Written request —
Copy out word for word the stretch of lines from the one containing "This screenshot has height=768, width=983." through the one containing "[x=764, y=222]", including both.

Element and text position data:

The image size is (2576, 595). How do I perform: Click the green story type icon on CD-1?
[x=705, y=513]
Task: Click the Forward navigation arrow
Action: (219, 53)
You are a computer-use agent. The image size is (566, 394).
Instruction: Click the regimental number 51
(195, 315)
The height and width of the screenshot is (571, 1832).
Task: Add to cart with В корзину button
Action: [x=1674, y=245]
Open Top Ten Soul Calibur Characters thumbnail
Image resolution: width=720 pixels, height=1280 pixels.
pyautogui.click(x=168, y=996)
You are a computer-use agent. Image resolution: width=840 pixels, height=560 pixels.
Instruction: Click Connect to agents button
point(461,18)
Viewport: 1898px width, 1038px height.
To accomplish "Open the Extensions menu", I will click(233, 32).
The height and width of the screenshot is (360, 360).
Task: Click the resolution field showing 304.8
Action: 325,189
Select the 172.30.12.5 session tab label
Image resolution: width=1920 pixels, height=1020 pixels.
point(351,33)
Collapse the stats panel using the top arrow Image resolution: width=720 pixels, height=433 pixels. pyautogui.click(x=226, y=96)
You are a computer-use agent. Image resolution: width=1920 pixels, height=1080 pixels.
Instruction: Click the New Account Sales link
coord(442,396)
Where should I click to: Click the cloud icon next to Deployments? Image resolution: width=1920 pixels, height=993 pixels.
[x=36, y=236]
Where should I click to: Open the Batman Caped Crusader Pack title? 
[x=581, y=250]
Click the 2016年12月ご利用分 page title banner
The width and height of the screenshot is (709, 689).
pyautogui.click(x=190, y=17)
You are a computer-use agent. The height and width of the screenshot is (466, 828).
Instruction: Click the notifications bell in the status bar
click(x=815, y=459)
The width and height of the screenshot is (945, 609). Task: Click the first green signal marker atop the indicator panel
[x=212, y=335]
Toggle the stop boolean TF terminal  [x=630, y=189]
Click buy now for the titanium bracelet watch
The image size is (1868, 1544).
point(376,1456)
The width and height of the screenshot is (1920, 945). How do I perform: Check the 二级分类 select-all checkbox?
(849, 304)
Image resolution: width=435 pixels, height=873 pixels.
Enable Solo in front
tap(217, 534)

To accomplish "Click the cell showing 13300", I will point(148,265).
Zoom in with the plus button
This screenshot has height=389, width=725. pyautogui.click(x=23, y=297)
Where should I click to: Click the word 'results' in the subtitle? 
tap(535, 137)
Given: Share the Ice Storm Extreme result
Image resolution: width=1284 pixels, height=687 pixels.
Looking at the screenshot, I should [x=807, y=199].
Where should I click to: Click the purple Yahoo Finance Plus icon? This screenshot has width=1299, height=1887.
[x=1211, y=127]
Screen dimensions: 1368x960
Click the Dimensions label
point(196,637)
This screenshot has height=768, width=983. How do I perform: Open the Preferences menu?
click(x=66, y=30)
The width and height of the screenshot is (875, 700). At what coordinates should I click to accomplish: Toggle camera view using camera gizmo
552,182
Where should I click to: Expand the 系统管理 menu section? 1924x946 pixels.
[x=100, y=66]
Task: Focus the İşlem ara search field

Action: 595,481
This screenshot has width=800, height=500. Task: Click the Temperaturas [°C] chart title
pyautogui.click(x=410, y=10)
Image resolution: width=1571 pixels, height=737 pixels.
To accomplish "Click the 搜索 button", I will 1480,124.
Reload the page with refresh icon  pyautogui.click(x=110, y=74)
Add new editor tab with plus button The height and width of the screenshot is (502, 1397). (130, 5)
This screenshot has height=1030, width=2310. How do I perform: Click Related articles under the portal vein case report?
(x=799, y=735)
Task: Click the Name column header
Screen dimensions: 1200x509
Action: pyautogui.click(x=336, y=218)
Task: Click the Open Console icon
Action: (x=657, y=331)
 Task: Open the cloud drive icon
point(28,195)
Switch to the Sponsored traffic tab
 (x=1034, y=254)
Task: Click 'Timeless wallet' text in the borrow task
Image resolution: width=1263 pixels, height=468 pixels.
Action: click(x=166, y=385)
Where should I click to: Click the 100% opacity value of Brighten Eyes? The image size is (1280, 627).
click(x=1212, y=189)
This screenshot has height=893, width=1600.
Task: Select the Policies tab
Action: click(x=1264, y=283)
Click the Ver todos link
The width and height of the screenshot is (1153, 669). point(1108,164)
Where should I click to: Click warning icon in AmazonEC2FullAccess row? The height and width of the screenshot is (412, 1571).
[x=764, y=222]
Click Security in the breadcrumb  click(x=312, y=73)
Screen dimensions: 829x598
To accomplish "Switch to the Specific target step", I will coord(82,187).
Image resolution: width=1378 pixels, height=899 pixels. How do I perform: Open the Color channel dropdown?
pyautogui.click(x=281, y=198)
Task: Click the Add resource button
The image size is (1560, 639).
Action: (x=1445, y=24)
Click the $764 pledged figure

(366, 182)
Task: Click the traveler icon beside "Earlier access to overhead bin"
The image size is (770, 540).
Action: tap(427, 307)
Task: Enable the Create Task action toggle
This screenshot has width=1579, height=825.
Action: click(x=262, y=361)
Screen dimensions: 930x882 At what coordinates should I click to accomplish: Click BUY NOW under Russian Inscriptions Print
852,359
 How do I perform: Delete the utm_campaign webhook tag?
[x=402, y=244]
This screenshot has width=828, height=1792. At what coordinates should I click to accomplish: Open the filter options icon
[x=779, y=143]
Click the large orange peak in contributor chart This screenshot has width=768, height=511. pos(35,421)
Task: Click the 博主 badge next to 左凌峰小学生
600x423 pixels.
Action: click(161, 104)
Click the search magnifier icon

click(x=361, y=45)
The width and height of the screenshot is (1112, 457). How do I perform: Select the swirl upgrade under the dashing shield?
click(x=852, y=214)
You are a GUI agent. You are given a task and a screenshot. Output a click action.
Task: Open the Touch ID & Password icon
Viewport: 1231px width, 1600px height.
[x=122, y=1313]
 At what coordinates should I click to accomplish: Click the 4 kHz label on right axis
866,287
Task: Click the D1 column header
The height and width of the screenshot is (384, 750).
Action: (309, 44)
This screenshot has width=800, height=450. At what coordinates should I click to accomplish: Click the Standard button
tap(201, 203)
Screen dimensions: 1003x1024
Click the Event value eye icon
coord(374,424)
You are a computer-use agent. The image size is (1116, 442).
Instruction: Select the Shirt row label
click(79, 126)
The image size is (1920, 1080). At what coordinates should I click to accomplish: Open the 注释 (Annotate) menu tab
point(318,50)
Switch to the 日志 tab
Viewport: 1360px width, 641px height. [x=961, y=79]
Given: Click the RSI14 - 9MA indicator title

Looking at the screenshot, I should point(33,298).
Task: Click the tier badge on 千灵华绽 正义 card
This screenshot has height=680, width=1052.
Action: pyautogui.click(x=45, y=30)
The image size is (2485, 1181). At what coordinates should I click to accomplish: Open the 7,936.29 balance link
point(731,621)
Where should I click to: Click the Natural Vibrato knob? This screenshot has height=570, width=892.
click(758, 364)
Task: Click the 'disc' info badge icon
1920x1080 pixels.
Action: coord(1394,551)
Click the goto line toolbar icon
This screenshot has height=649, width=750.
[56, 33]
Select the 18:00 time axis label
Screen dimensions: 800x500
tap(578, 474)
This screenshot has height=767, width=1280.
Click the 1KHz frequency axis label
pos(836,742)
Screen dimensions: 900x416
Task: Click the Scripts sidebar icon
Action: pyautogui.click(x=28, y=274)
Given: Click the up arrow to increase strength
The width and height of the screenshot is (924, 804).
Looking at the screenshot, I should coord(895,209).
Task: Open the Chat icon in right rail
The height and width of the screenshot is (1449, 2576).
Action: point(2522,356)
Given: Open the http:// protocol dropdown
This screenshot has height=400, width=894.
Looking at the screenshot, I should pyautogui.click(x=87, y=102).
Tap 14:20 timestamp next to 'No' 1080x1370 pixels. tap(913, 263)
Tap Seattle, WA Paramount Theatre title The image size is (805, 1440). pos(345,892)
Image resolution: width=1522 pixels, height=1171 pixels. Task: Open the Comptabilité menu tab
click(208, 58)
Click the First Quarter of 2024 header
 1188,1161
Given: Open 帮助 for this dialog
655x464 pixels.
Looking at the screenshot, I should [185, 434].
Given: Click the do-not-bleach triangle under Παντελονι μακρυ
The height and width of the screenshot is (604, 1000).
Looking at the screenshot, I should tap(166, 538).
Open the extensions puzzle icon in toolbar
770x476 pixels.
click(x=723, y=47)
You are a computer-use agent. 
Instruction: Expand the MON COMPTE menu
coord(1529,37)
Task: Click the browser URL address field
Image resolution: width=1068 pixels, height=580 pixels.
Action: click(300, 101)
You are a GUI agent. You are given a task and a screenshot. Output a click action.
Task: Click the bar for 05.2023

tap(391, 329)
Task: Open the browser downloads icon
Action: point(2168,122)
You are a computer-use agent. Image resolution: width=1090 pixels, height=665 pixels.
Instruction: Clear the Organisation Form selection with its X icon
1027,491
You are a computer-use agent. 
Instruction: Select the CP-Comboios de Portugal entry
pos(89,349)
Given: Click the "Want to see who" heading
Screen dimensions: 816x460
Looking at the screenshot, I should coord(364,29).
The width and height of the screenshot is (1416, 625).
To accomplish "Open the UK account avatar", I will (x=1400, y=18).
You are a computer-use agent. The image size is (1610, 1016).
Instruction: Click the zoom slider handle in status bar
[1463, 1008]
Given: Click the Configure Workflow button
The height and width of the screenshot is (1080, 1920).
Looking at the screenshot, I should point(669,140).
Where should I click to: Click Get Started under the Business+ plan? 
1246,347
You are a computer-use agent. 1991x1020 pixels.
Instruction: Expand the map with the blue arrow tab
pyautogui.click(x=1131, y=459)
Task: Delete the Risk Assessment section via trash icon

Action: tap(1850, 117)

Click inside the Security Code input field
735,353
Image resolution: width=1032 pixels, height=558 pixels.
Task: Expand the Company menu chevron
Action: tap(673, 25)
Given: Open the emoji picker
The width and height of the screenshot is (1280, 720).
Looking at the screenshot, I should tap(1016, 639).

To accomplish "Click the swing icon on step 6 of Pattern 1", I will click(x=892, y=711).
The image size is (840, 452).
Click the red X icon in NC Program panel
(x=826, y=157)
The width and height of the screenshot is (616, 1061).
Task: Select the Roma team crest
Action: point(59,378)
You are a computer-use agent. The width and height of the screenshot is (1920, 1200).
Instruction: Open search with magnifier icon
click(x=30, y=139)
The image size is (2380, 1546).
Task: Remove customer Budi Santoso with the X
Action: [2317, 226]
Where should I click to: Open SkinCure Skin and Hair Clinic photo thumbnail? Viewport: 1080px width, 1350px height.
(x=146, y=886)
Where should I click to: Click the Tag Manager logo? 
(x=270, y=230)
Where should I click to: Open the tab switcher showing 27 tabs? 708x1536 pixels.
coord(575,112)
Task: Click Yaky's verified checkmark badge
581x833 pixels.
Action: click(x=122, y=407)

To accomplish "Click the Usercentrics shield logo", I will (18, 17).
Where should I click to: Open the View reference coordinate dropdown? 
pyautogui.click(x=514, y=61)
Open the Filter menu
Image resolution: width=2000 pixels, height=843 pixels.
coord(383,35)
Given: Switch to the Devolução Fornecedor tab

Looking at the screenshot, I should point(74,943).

Written solution —
This screenshot has height=768, width=983. How do I perform: Open the Preferences menu?
click(x=66, y=30)
The width and height of the screenshot is (875, 700). At what coordinates should I click to accomplish: Toggle camera view using camera gizmo
552,182
Where should I click to: Expand the 系统管理 menu section? 1924x946 pixels.
[x=100, y=66]
Task: Focus the İşlem ara search field

Action: 595,481
This screenshot has width=800, height=500. Task: Click the Temperaturas [°C] chart title
pyautogui.click(x=410, y=10)
Image resolution: width=1571 pixels, height=737 pixels.
To accomplish "Click the 搜索 button", I will 1480,124.
Reload the page with refresh icon  pyautogui.click(x=110, y=74)
Add new editor tab with plus button The height and width of the screenshot is (502, 1397). (130, 5)
This screenshot has height=1030, width=2310. How do I perform: Click Related articles under the portal vein case report?
(x=799, y=735)
Task: Click the Name column header
Screen dimensions: 1200x509
Action: pyautogui.click(x=336, y=218)
Task: Click the Open Console icon
Action: (x=657, y=331)
 Task: Open the cloud drive icon
point(28,195)
Switch to the Sponsored traffic tab
 (x=1034, y=254)
Task: Click 'Timeless wallet' text in the borrow task
Image resolution: width=1263 pixels, height=468 pixels.
Action: click(x=166, y=385)
Where should I click to: Click the 100% opacity value of Brighten Eyes? The image size is (1280, 627).
click(x=1212, y=189)
This screenshot has height=893, width=1600.
Task: Select the Policies tab
Action: click(x=1264, y=283)
Click the Ver todos link
The width and height of the screenshot is (1153, 669). point(1108,164)
Where should I click to: Click warning icon in AmazonEC2FullAccess row? The height and width of the screenshot is (412, 1571).
[x=764, y=222]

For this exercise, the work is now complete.